Je terminerai en répondant à André Chassaigne, qui m’interrogeait, avec des allusions quelque peu ésotériques, sur mes écoles de formation. Je lui répondrai très simplement que j’en ai deux.

Tout d’abord, à sept kilomètres de chez moi, au bord d’un petit ruisseau, est né un homme qui s’appelait Georges Guérin. Toute sa vie, dans le mouvement qu’il a fondé, la JOC, il a rappelé que la vie d’un jeune travailleur vaut plus que tout l’or du monde.
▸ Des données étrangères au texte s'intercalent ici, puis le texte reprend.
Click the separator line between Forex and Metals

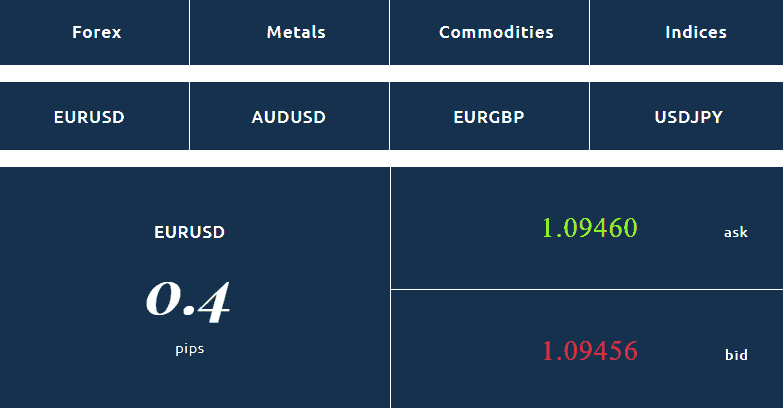(189, 32)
Je n’ai pas d’autre source d’inspiration qui me guide dans le combat d’aujourd’hui, et je vous assure que ce n’est pas un projet de loi édulcoré ; si c’en était un, je ne l’aurais pas défendu.
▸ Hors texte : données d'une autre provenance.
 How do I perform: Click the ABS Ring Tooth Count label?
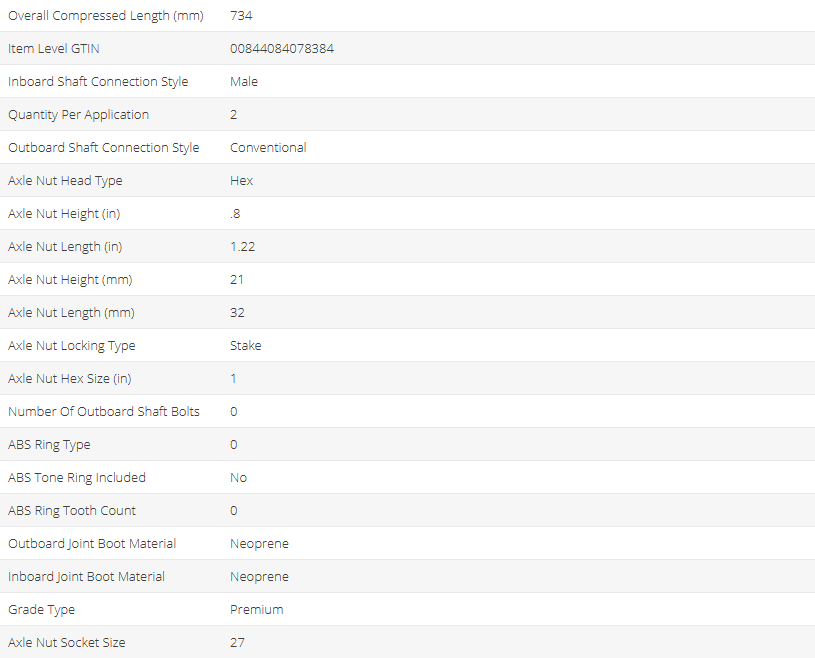pos(72,511)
Mon autre école de formation est celle du développement social, du développement territorial. Il y a un an tout juste, je le dis avec émotion, avec Chaynesse Khirouni qui est venue à mes côtés, aujourd’hui, pour soutenir cette loi, nous perdions Michel Dinet, président du conseil général de Meurthe-et-Moselle, qui a inspiré l’âme et l’éthique politique de tout un département. Peut-être est-ce ce qui a conduit à la victoire d’hier soir. Michel Dinet fut pour nous, Lorrains du sud, pour nous Lorrains tout court, une incarnation de l’éthique et de l’engagement en politique. Je voulais aujourd’hui, en défendant cette proposition de loi, lui rendre hommage, et dire, à la suite de Gilles Savary, qui l’a fait en des termes extrêmement émouvants, que ces combats humanistes ne sont pas des combats de luxe ou anecdotiques ou méprisables : ils sont le coeur même de l’action publique.
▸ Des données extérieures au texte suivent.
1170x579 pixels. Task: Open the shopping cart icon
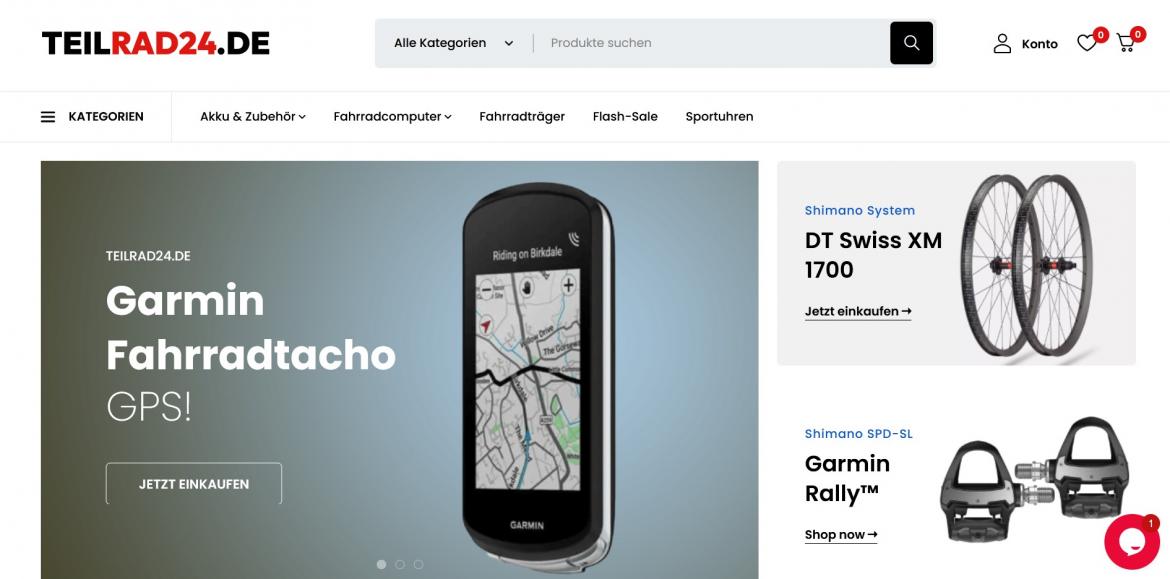click(x=1125, y=43)
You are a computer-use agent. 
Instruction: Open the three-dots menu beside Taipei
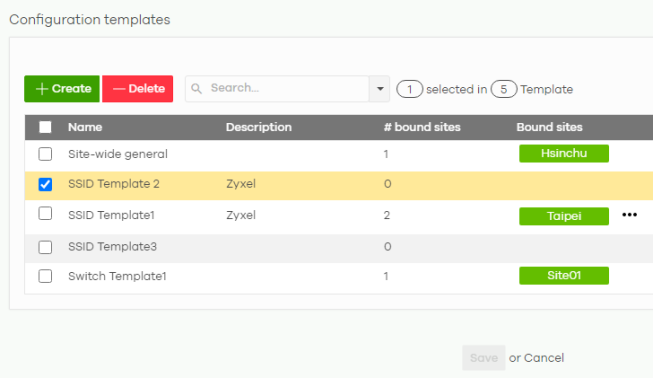[629, 215]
Enfin, qu’avons-nous tous vécu, ces derniers jours, que nous soyons de droite, de gauche, écologistes ou communistes ? Qu’est-ce que nous avons entendu en faisant du porte-à-porte ? Nous avons entendu qu’il y avait une impuissance publique, parce que c’est la finance qui gouverne le monde. J’aimerais que nous puissions répondre, à travers cette proposition de loi, à travers les textes que défend Gilles Savary, à travers ceux sur les paradis fiscaux et tant d’autres, j’aimerais que nous puissions répondre que ce n’est pas la finance qui gouverne le monde, que c’est le peuple souverain, un peuple qui est capable de regarder au-delà de ses frontières et de viser la défense des droits humains.